__Instructions for the task__. Your answer must consist solely of the line containing "You are a computer-use agent. Viewport: 415px" and all subsequent lines through the end of the entries, reproduced exactly.

__Recorded information__.
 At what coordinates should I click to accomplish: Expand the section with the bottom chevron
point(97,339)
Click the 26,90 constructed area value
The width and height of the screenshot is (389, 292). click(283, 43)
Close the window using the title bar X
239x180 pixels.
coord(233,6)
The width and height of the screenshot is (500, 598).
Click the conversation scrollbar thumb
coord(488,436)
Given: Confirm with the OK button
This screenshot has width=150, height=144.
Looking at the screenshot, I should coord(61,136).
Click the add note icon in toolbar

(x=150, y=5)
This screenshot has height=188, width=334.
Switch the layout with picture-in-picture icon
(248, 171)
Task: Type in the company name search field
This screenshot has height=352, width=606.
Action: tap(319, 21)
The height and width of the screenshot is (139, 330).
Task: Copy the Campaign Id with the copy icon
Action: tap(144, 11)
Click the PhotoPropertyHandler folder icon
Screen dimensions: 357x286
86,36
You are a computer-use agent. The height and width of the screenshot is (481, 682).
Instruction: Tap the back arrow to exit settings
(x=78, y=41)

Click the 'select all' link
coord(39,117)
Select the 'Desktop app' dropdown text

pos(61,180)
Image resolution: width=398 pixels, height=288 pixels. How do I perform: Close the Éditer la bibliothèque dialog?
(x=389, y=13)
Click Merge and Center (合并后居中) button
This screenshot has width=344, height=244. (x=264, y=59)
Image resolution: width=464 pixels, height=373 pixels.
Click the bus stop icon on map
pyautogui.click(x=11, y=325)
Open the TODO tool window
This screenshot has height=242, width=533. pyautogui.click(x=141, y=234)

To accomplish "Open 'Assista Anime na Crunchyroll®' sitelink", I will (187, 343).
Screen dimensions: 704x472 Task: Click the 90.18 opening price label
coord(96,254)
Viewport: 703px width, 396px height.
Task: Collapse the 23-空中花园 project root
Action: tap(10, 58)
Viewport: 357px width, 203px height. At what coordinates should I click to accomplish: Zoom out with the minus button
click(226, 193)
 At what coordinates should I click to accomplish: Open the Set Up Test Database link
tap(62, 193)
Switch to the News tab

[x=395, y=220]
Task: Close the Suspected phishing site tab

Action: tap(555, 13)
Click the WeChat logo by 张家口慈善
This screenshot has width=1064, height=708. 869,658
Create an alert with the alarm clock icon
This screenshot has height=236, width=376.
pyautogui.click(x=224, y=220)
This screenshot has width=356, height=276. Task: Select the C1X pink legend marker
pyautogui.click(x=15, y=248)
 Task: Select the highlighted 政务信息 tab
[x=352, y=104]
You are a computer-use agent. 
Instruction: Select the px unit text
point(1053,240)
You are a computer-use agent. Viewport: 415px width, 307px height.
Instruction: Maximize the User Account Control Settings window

__Task solution__.
You are a computer-use agent. Viewport: 415px width, 307px height.
Instruction: Maximize the User Account Control Settings window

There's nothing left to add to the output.